REQUIRED ACTION:
Return, exactly as written, the line containing "At what coordinates" and every line after it to the end of the records below, with no pictures.
___ INPUT MATERIAL ___
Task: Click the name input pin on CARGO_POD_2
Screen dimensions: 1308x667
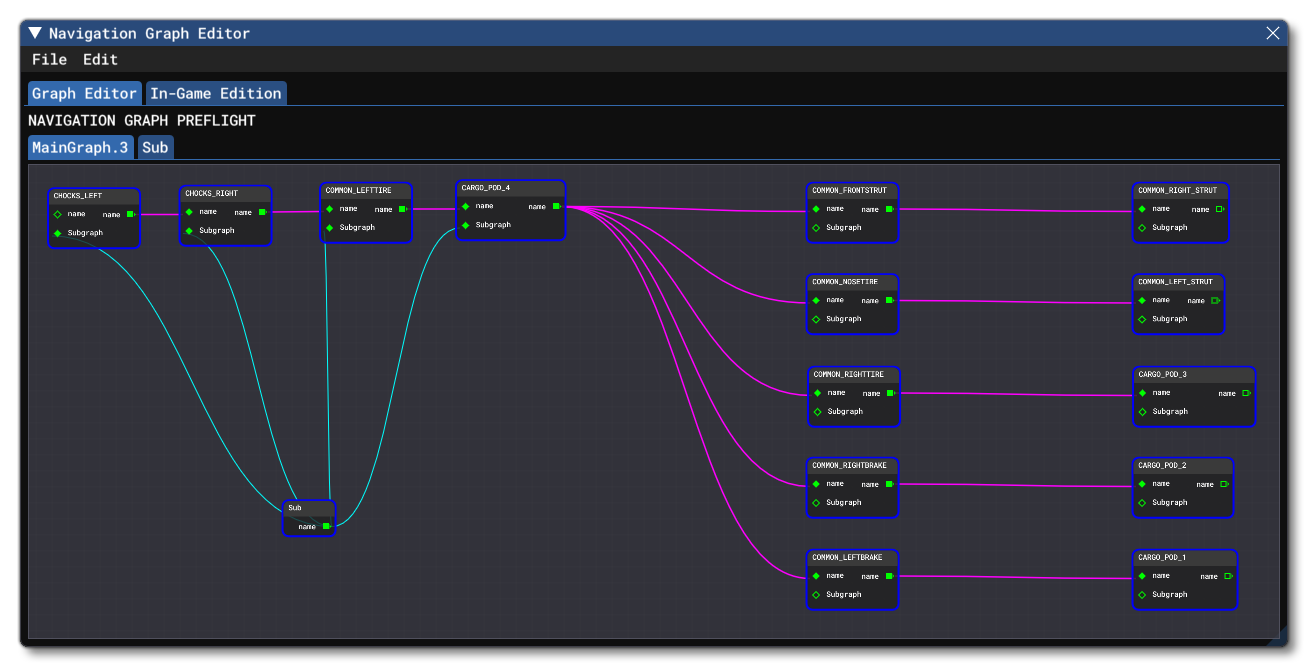Action: pyautogui.click(x=1141, y=483)
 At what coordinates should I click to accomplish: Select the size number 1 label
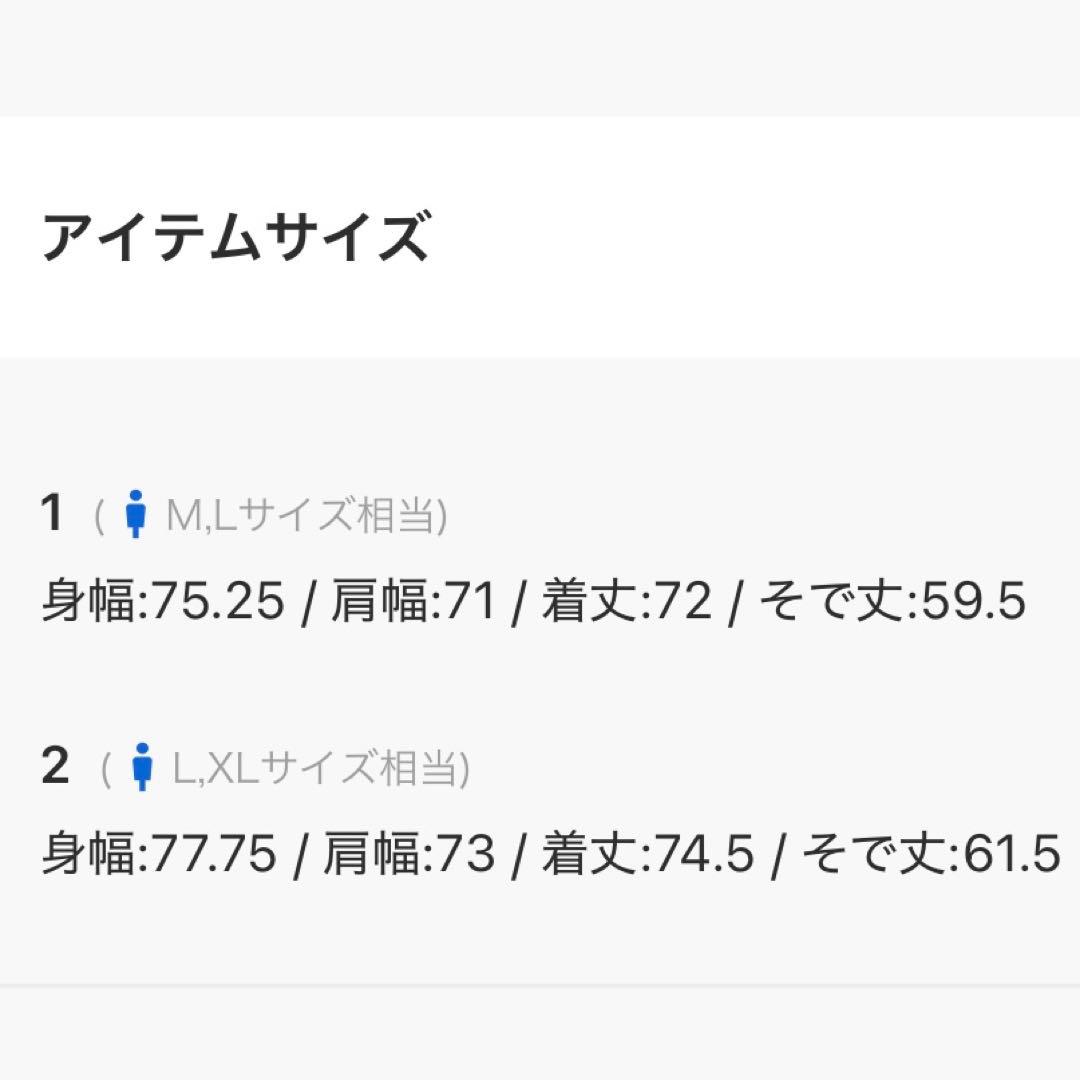click(52, 514)
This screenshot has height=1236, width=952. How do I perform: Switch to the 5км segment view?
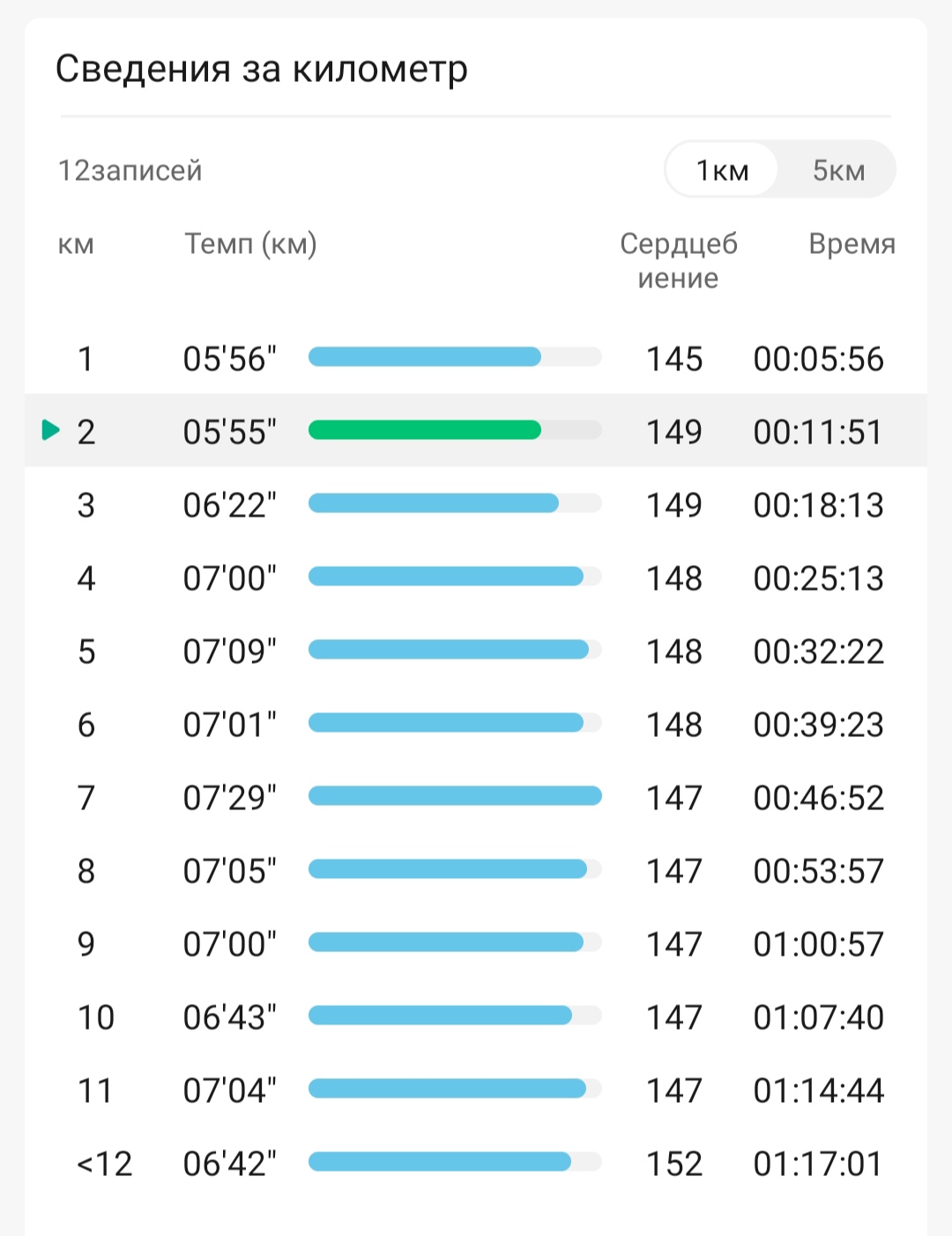coord(838,169)
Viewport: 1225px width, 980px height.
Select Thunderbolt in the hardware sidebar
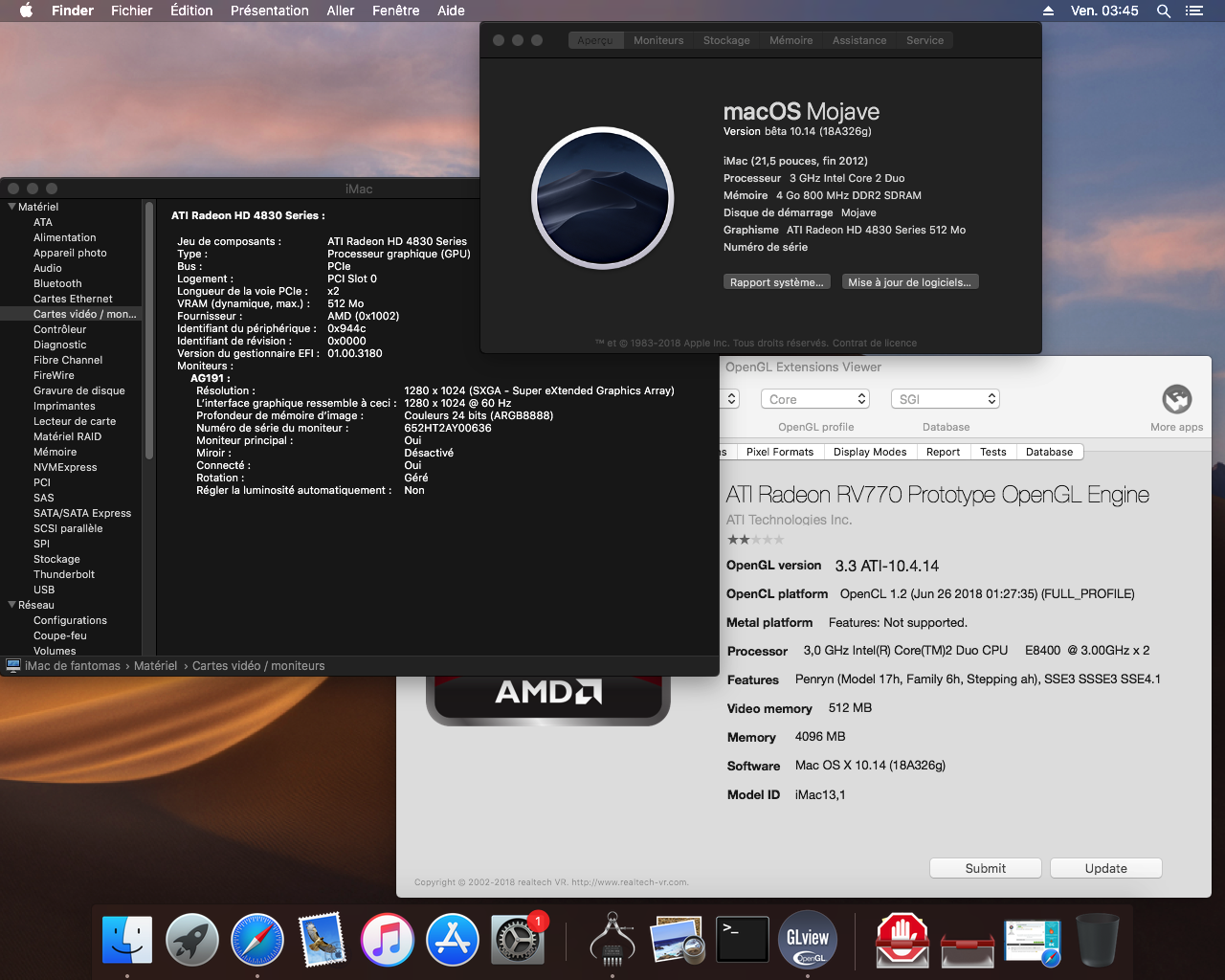click(x=64, y=574)
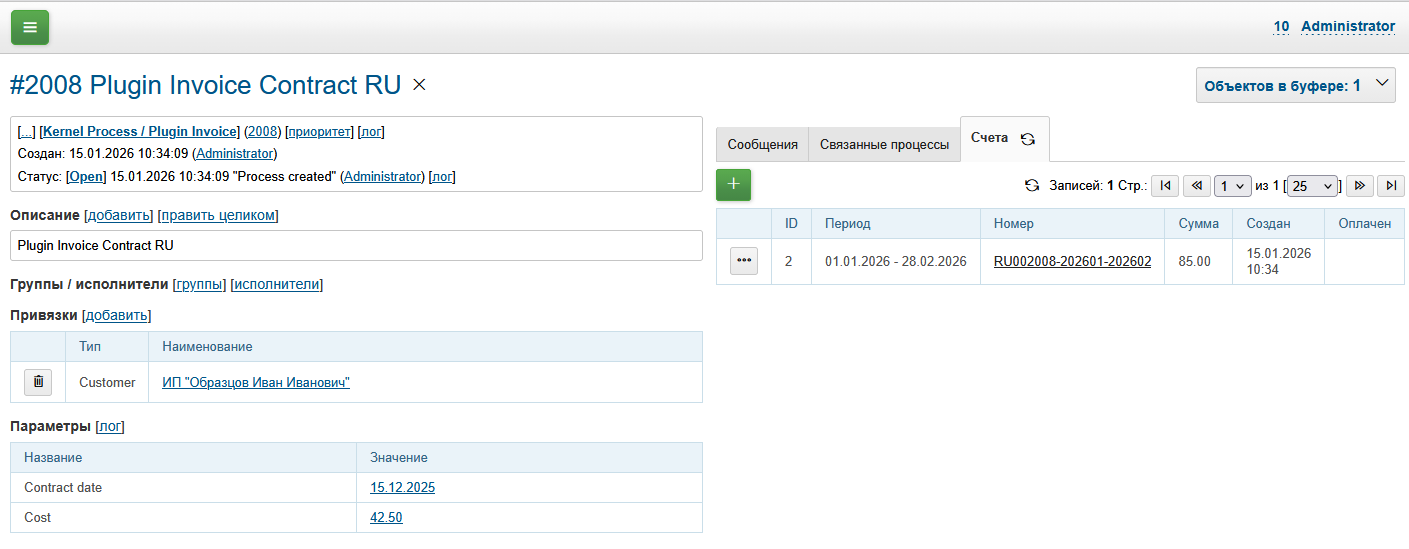The image size is (1409, 549).
Task: Go to first page of invoices
Action: point(1165,186)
___
REPLY TO THE EXERCISE:
 At what coordinates should I click to accomplish: Select the size number 1 label
click(52, 514)
This screenshot has height=1236, width=952. How do I perform: Switch to the 5км segment view?
coord(838,169)
Viewport: 1225px width, 980px height.
Select Thunderbolt in the hardware sidebar
click(x=64, y=574)
The image size is (1409, 549).
Task: Go to first page of invoices
Action: point(1165,186)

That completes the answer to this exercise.